What's the Clifford algebra? I'm reading a book on Clifford algebra for physicists. I don't quite understand it conceptually even if I can do most algebraic manipulations. Can some-one teach me what the Clifford algebra really is? (Keep in mind that I don't know abstract algebra, nothing except some group theory.) 
Does it make sense to write the sum of a scalar and a bivector in the Clifford product? Both are very different things.
 A: The Clifford (or "geometric") algebra is an algebra "generated" by a vector space with a bilinear form with some special properties. There are several pockets of physicists and mathematicians experimenting and refining how to use these algebras to do some geometry.
If you like, you can think of the real 3-D space as your vector space $V$ with its regular inner product, and now imagine it sitting inside an algebra $Cl(V)$. (I am omitting a lot of details in the interest of simplicity.) Since $V$ is three dimensional, so you expect $Cl(V)$ to have at least that many dimensions, but it turns out it will be $2^3$ dimensional (and $2^n$ dimensional for an $n$ dimensional $V$.)
Since $V$ is inside of an algebra $Cl(V)$ there is a multiplication defined between every two elements of $Cl(V)$, and in particular between any two elements $x,y$ of $V$. In fact, things are set up so that $v^2=v\cdot v$, where the right hand side is the inner product in 3-space, and $v\in V$.
Clearly there are many more elements in $Cl(V)$ than just those in $V$. The question is: do they have a useful interpretation?

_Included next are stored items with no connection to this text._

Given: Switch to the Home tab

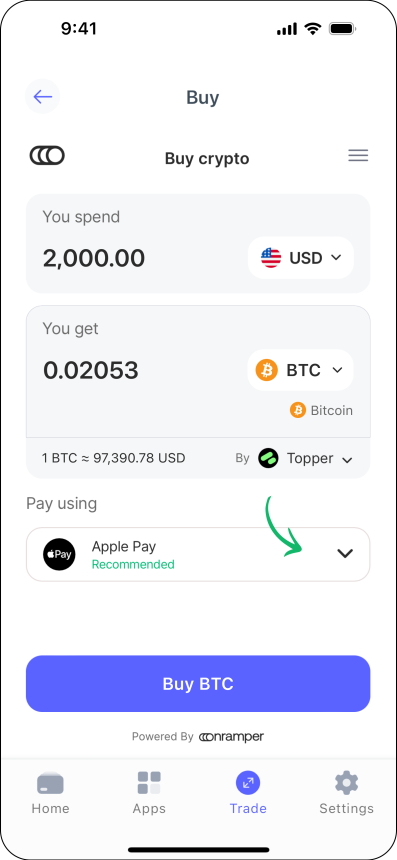Looking at the screenshot, I should pos(50,793).
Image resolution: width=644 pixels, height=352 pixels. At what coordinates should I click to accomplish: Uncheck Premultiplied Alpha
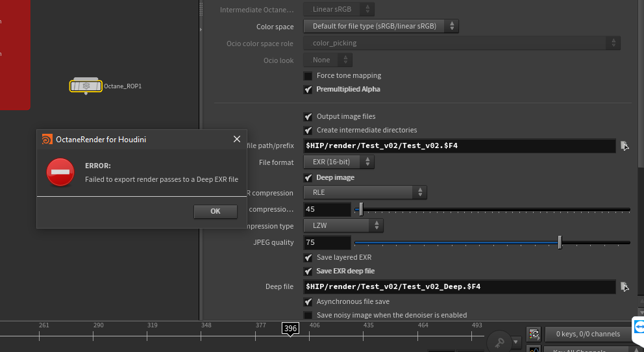[x=308, y=90]
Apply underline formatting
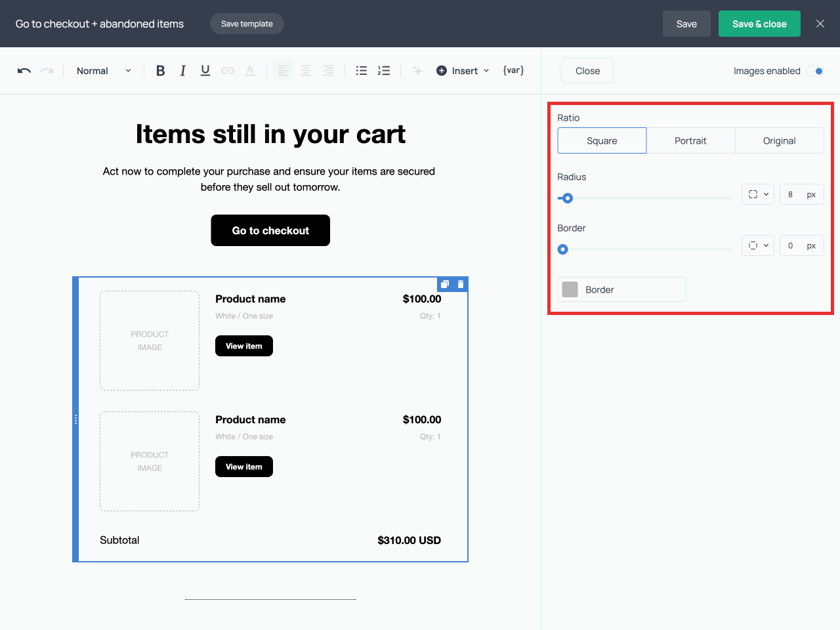Screen dimensions: 840x630 [x=205, y=71]

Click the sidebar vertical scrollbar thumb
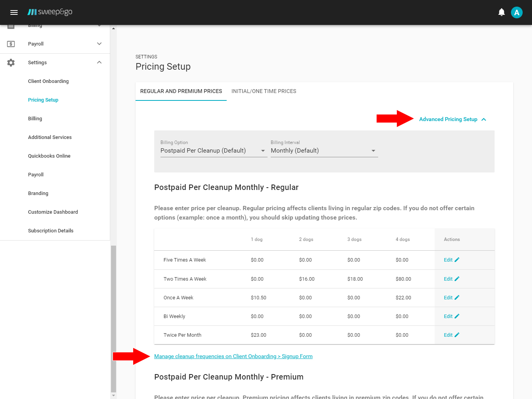point(113,318)
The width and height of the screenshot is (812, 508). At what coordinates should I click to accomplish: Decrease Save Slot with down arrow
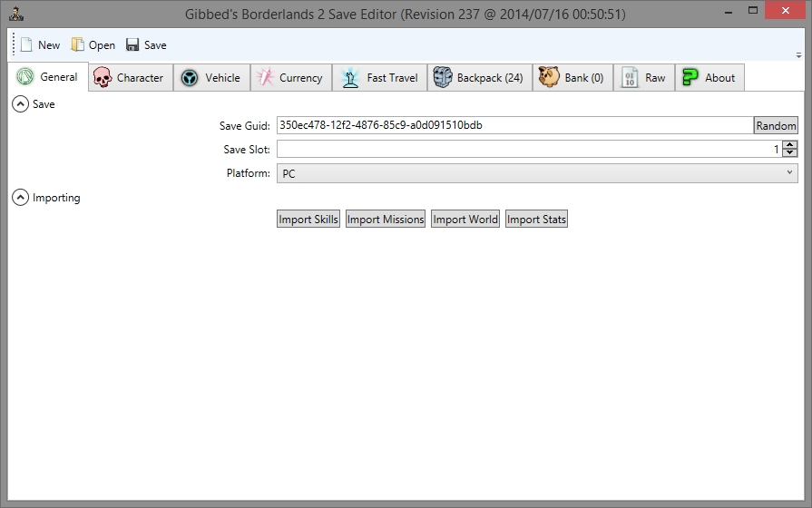click(790, 153)
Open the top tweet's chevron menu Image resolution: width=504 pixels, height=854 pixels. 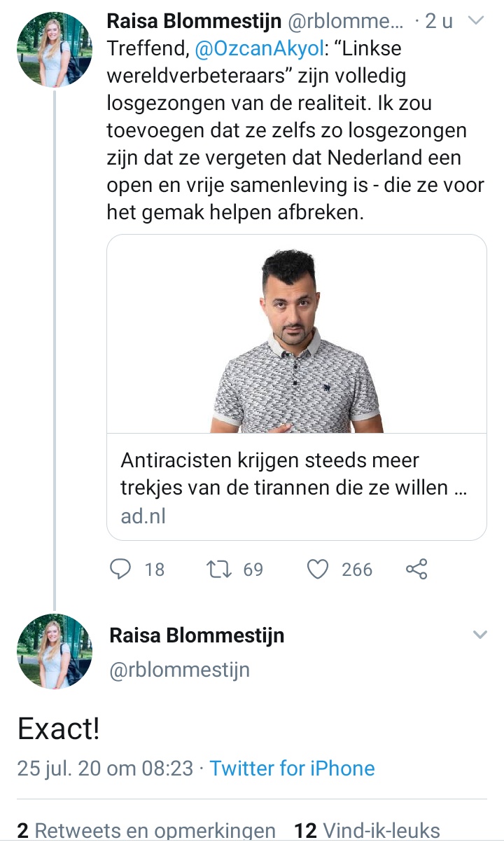(475, 21)
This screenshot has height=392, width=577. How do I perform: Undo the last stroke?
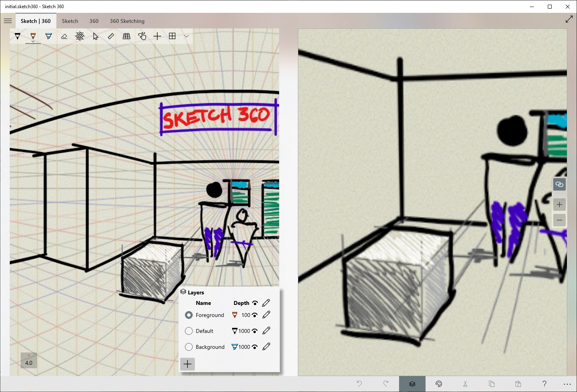[x=359, y=383]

The answer is "yes", because of the way things are set up. It turns out that subspaces of $V$ can be represented as products of elements of $V$ in $Cl(V)$. Because multiplication is defined everywhere, you can now "multiply things in $V$ with subspaces of $V$".
Again, because of how things are set up, you can use this multiplication to do a lot of useful things. For example, you can determine if an element of $V$ is in a certain subspace, or you can reflect a vector in a subspace, or do rotations about a vector in $V$, all using the product of this algebra (and a couple of derived products which I'm not mentioning.)
I'm going to throw in here that when you stop using the usual inner product on $\Bbb{R}^3$, and you switch to the zero bilinear form (that just says "$x\cdot y=0$ for all $x,y\in V$") you get exactly the exterior algebra of $V$ another famous and useful algebra-geometry topic. 
That is a very skimpy introduction. I can recommend a lot of resources on the topic, though. If you are very physics oriented, then I think you will enjoy Macdonald's online pdfs on the topic. They are very easy to read. There is also a text (which I have browsed but not really read yet) by Doran and Lasenby called "Geometric algebra for physicists". Another good link, and even an MIT course,another good one: Lundholm-Svensson, good general info.
If you ever want to read it from an algebraic perspective, Clifford algebras appear in Jacobson's Basic Algebra volumes (one or both), and they also appear in Artin's Geometric Algebra. (However, be aware that Artin's title is meant to be taken literally, and it is not really referring to what Doran, Lasenby et al are referring to.)
You will find no shortage of information on "geometric algebra" online, since it is not really a popular visible topic, and the promoters must keep the information freely flowing. I say it's not popular "not very visible" in the pure math community, but it sure is an interesting and fun topic. I imagine as physicists and computer scientists continue to find applications for it, the pure math community will eventually get interested too.

By the way, I saw you noted "$ab=a\cdot b+a\wedge b$" and commented on the exterior product. The wedge there is one of the products that I skipped mentioning for now. It shares many properties with the exterior-algebra-exterior-product. 
The identity $vw=v\wedge w+v\cdot w$ works for $v,w\in V$ "because of how things are set up." Surprisingly, the identity also works if you put a few things other than vectors into it, too. 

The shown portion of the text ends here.